* Data provided
++++++
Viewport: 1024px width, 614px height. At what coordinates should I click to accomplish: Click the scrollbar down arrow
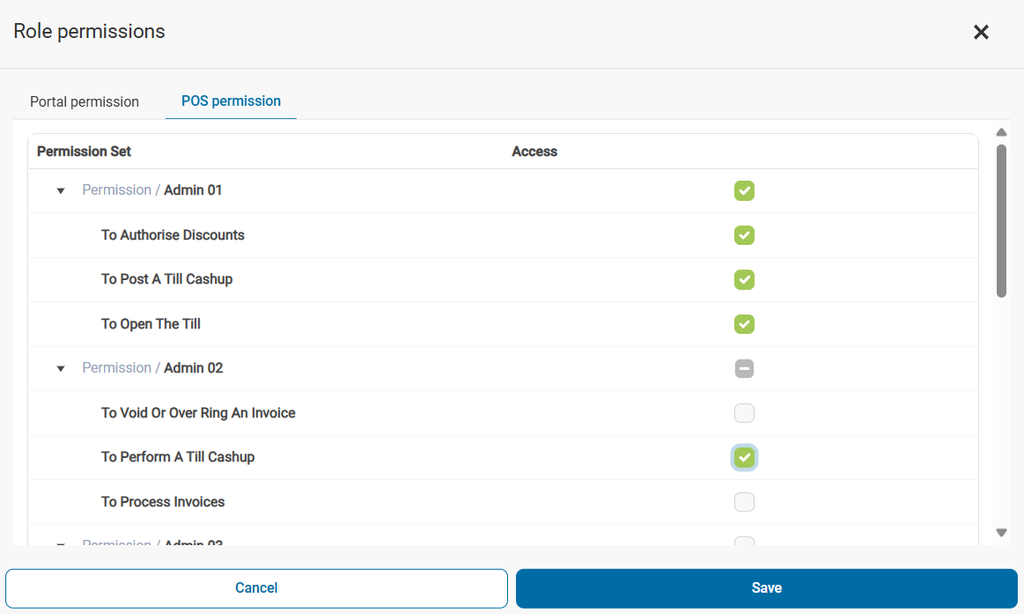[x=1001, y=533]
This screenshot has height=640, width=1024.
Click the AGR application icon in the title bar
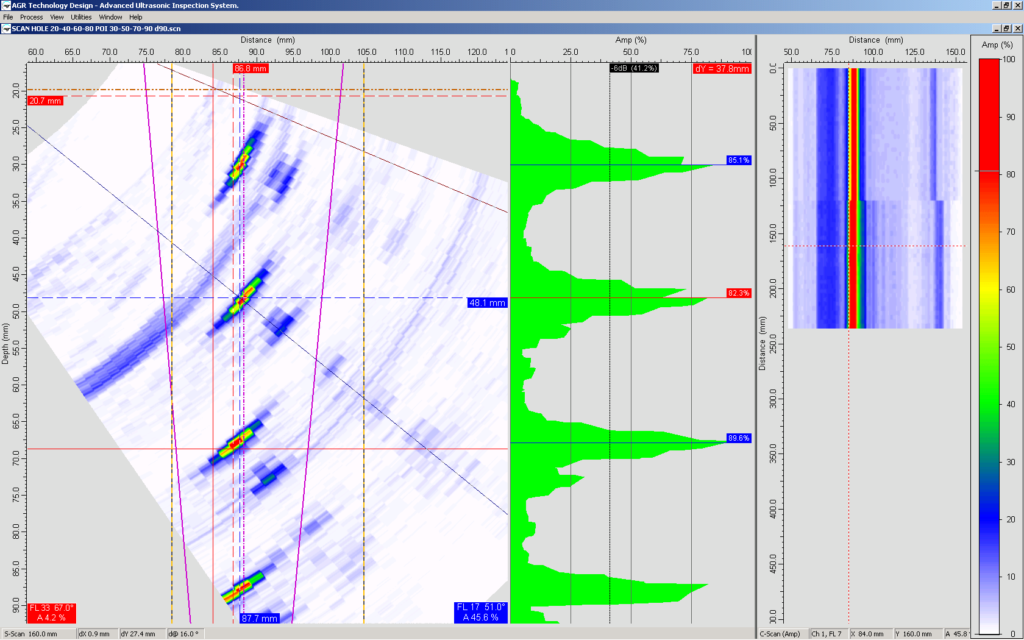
++++++
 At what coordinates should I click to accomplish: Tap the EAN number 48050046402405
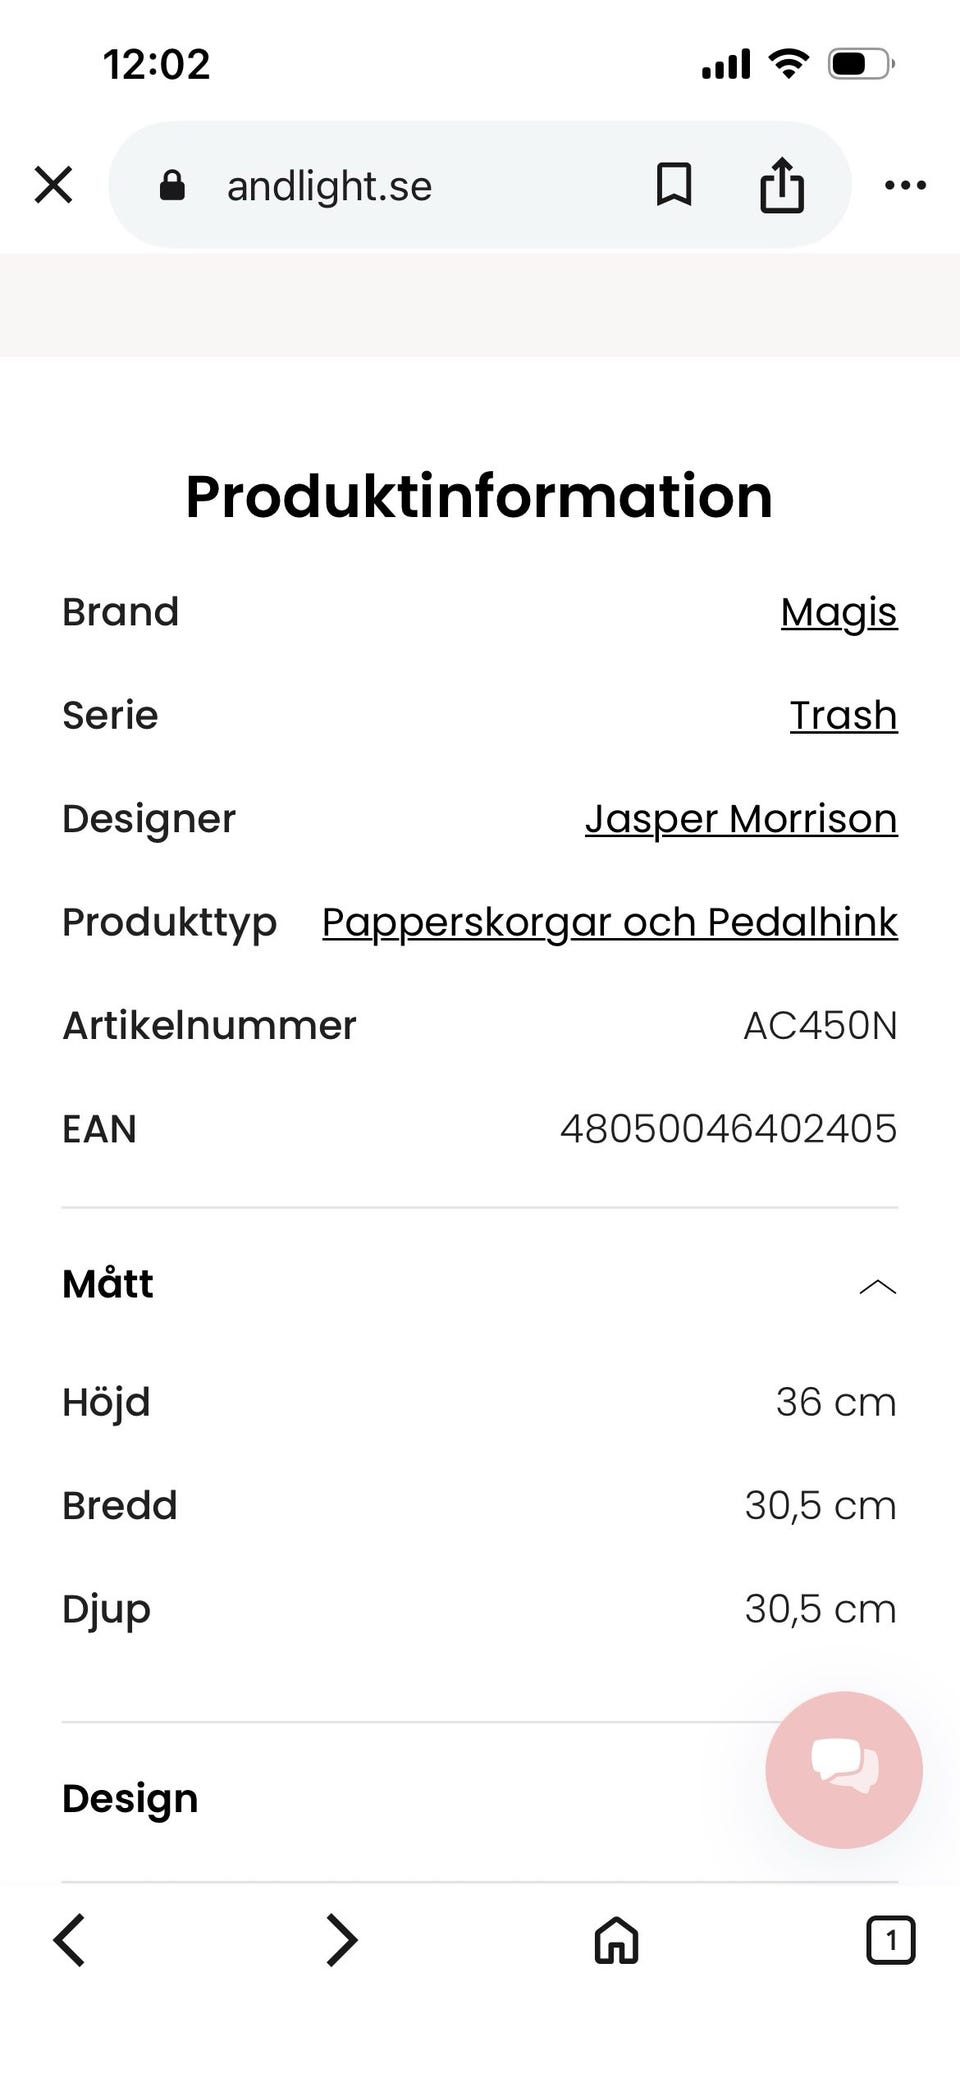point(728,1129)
++++++
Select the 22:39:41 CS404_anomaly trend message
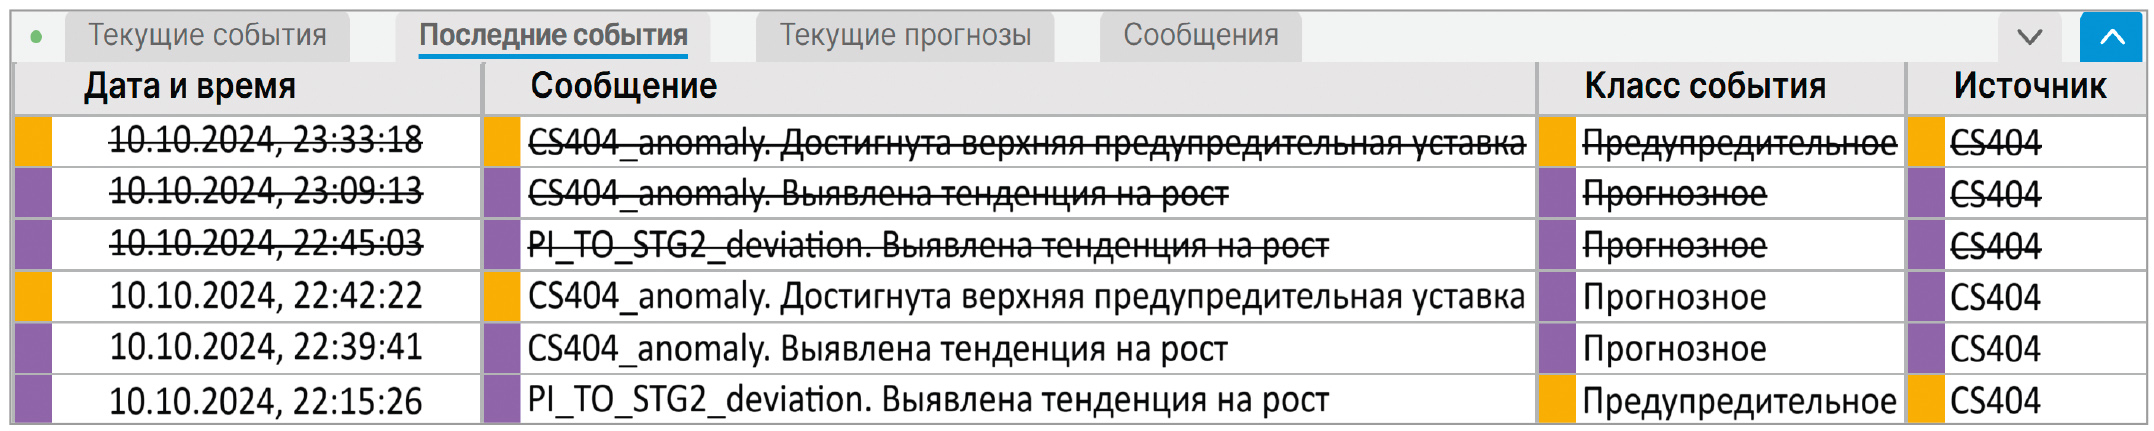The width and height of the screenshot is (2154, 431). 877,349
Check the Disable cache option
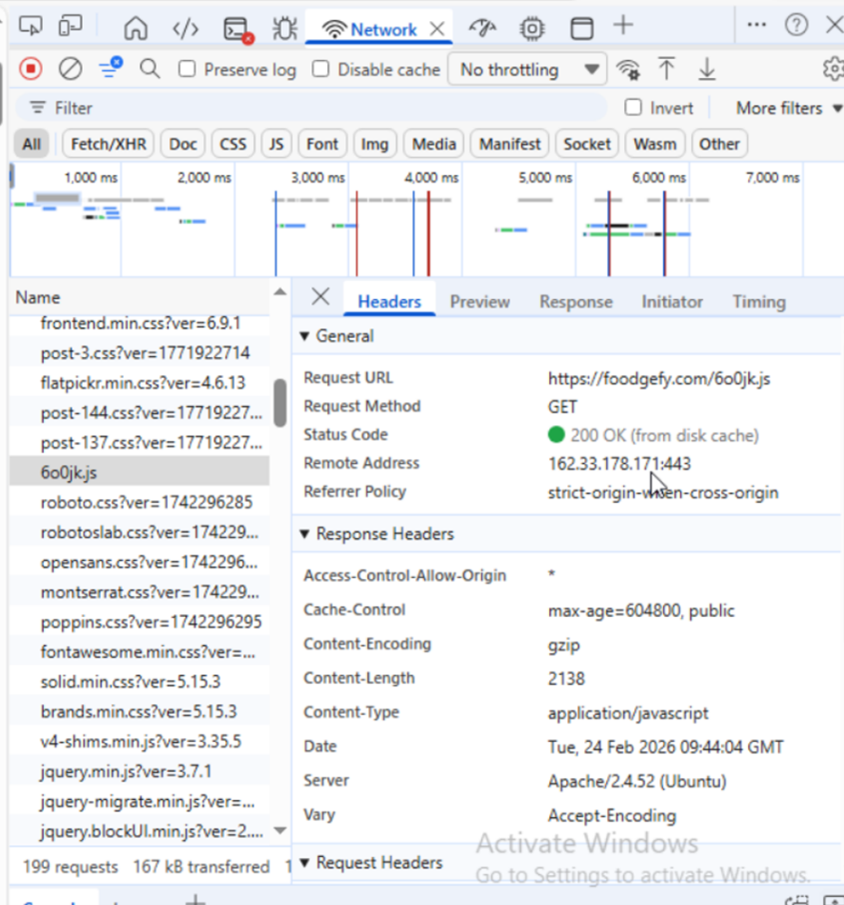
++++++
* Work item
For the material above, give again only the lines starting at the line that contains "Viewport: 1024px width, 614px" and ending at the line that contains "Click the AGR". Pictures do not belong in the copy.

* Answer section
Viewport: 1024px width, 614px height. At what coordinates should I click to accomplish: Click the scrollbar down arrow
[x=1001, y=533]
This screenshot has height=640, width=1024.
Click the AGR application icon in the title bar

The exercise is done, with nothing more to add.